**WORK REQUEST:**
Each record must appear in the answer exactly as given.
+++ EXCERPTED RECORDS
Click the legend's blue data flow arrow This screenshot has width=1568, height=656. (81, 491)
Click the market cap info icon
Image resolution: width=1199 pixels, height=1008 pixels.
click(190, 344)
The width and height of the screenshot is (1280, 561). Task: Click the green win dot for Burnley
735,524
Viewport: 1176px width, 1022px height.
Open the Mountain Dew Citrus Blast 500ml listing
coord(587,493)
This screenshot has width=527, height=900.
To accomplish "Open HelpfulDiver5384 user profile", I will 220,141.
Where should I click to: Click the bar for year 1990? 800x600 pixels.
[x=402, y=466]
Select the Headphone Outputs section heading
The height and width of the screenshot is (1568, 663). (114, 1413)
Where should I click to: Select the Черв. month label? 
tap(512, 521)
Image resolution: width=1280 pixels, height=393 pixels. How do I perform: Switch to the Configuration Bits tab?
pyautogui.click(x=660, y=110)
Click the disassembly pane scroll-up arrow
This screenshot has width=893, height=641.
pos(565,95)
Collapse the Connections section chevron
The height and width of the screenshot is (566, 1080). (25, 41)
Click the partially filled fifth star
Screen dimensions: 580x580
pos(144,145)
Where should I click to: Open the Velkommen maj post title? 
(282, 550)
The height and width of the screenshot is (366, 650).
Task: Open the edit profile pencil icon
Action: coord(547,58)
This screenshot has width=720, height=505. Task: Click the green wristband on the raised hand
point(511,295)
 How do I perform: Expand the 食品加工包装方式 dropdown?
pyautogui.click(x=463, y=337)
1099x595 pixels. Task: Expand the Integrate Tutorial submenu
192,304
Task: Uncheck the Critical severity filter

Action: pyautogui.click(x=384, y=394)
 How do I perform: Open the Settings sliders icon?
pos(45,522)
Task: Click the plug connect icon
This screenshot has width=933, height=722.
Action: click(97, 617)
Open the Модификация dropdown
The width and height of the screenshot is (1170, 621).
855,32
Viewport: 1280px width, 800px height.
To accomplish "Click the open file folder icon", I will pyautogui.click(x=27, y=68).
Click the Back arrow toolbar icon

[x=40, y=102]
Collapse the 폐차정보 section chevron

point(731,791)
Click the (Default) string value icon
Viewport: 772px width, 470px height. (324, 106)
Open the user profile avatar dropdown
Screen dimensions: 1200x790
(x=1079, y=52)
++++++
**RESPONSE:**
Click the legend's blue data flow arrow This screenshot has width=1568, height=656. (81, 491)
Click the market cap info icon
Image resolution: width=1199 pixels, height=1008 pixels.
click(190, 344)
The width and height of the screenshot is (1280, 561). Task: Click the green win dot for Burnley
735,524
Viewport: 1176px width, 1022px height.
Open the Mountain Dew Citrus Blast 500ml listing
coord(587,493)
This screenshot has width=527, height=900.
To accomplish "Open HelpfulDiver5384 user profile", I will 220,141.
Where should I click to: Click the bar for year 1990? 800x600 pixels.
[x=402, y=466]
Select the Headphone Outputs section heading
The height and width of the screenshot is (1568, 663). (114, 1413)
Where should I click to: Select the Черв. month label? 
tap(512, 521)
Image resolution: width=1280 pixels, height=393 pixels. How do I perform: Switch to the Configuration Bits tab?
pyautogui.click(x=660, y=110)
Click the disassembly pane scroll-up arrow
This screenshot has width=893, height=641.
pos(565,95)
Collapse the Connections section chevron
The height and width of the screenshot is (566, 1080). (25, 41)
Click the partially filled fifth star
Screen dimensions: 580x580
pos(144,145)
Where should I click to: Open the Velkommen maj post title? 
(282, 550)
The height and width of the screenshot is (366, 650).
Task: Open the edit profile pencil icon
Action: coord(547,58)
This screenshot has width=720, height=505. Task: Click the green wristband on the raised hand
point(511,295)
 How do I perform: Expand the 食品加工包装方式 dropdown?
pyautogui.click(x=463, y=337)
1099x595 pixels. Task: Expand the Integrate Tutorial submenu
192,304
Task: Uncheck the Critical severity filter

Action: pyautogui.click(x=384, y=394)
 How do I perform: Open the Settings sliders icon?
pos(45,522)
Task: Click the plug connect icon
This screenshot has width=933, height=722.
Action: click(97, 617)
Open the Модификация dropdown
The width and height of the screenshot is (1170, 621).
855,32
Viewport: 1280px width, 800px height.
To accomplish "Click the open file folder icon", I will pyautogui.click(x=27, y=68).
Click the Back arrow toolbar icon

[x=40, y=102]
Collapse the 폐차정보 section chevron

point(731,791)
Click the (Default) string value icon
Viewport: 772px width, 470px height. (324, 106)
Open the user profile avatar dropdown
Screen dimensions: 1200x790
(x=1079, y=52)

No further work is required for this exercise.